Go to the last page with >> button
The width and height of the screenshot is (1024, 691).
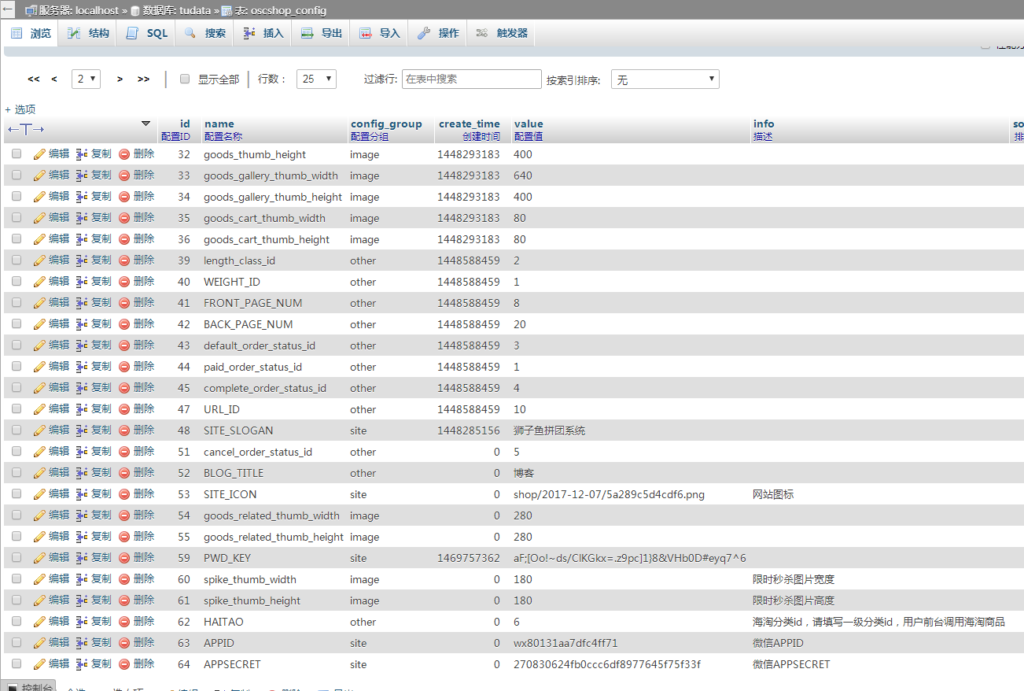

※

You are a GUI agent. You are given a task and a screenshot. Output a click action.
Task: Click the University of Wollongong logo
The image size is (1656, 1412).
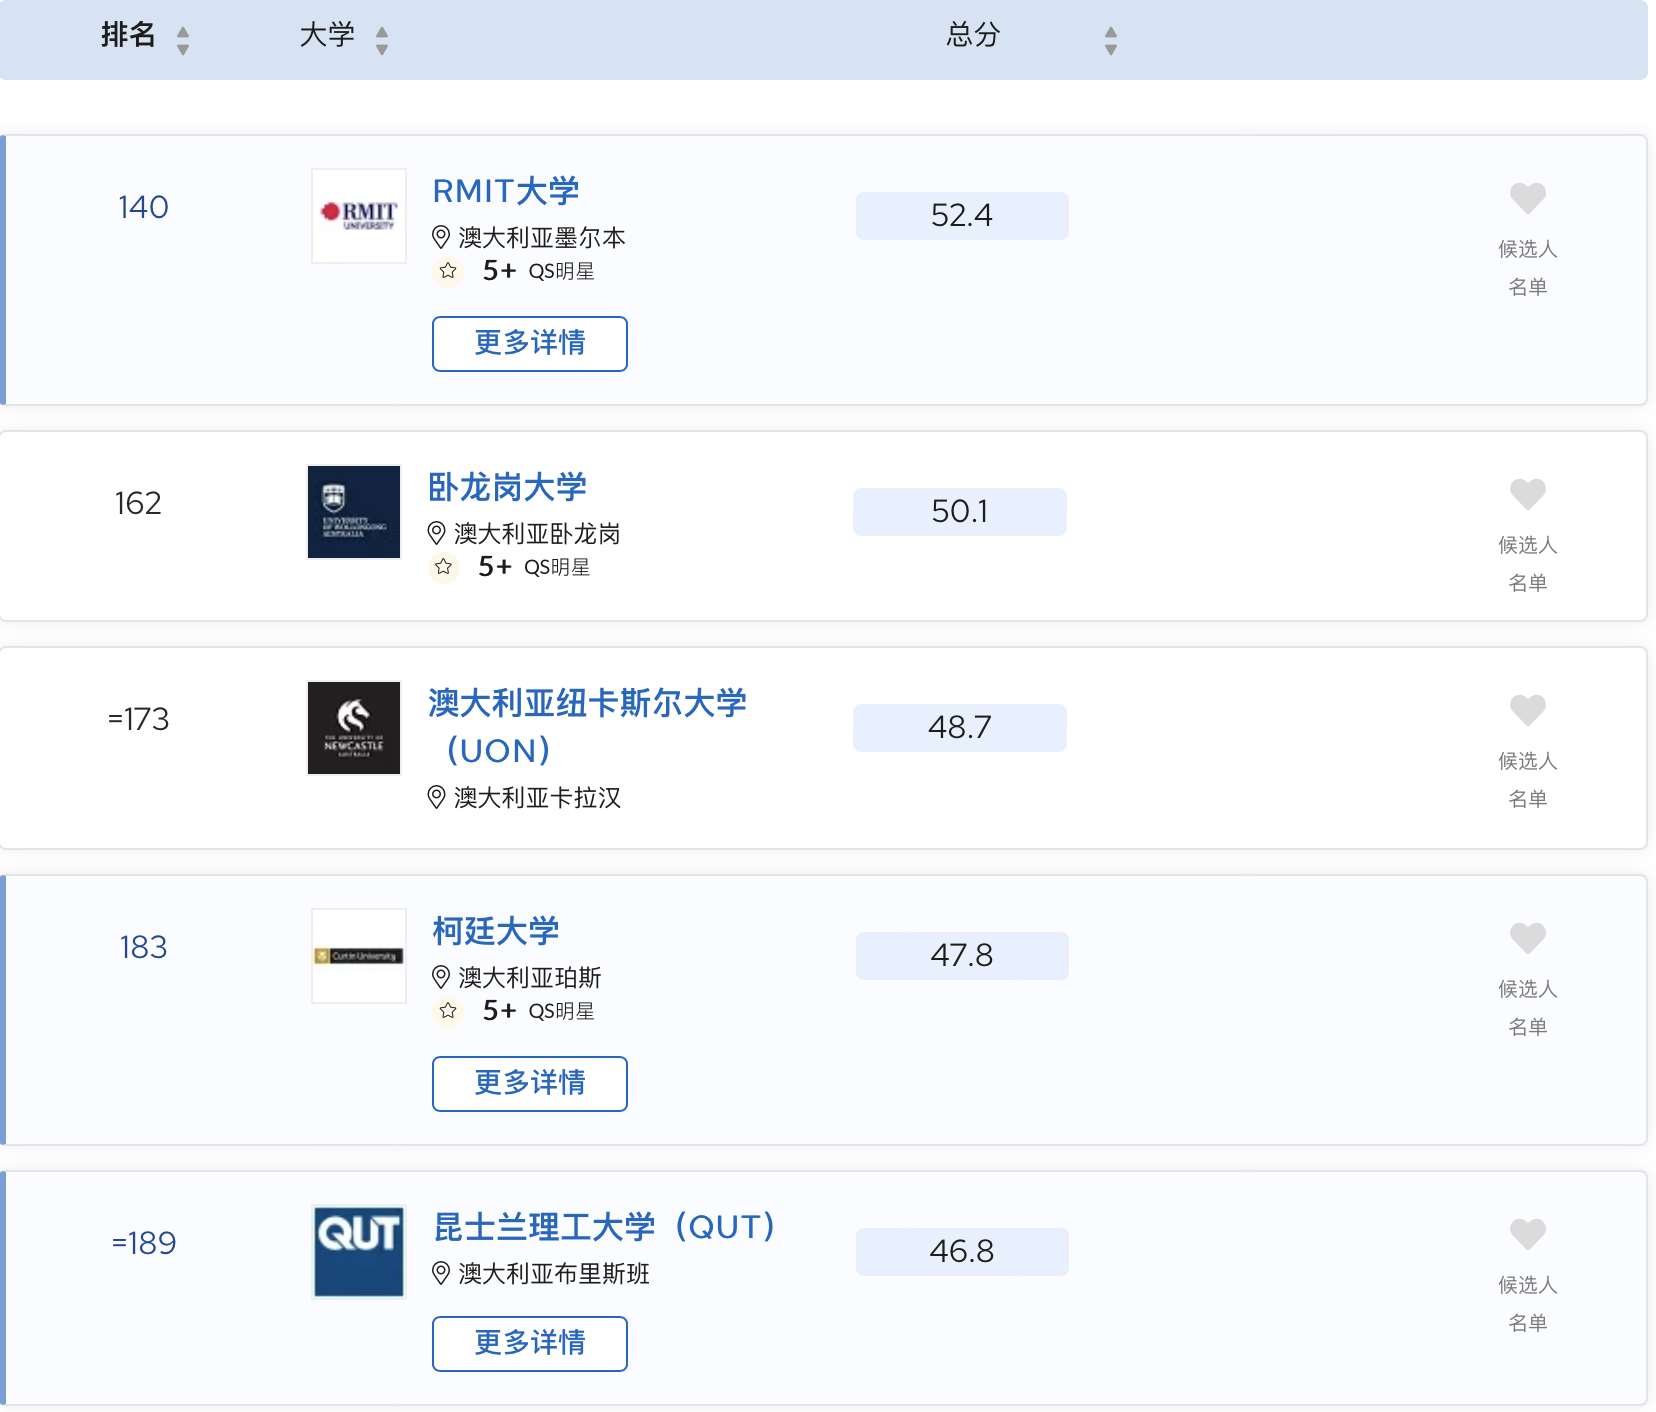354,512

※

Switch "button" to "arrow" in the lines from the line with "Go to the last page with >> button" to the line with "The width and", and write out only those lines with nothing else altered.

- [ANSWER TO THE PROBLEM]:
Go to the last page with >> arrow
The width and height of the screenshot is (1024, 691).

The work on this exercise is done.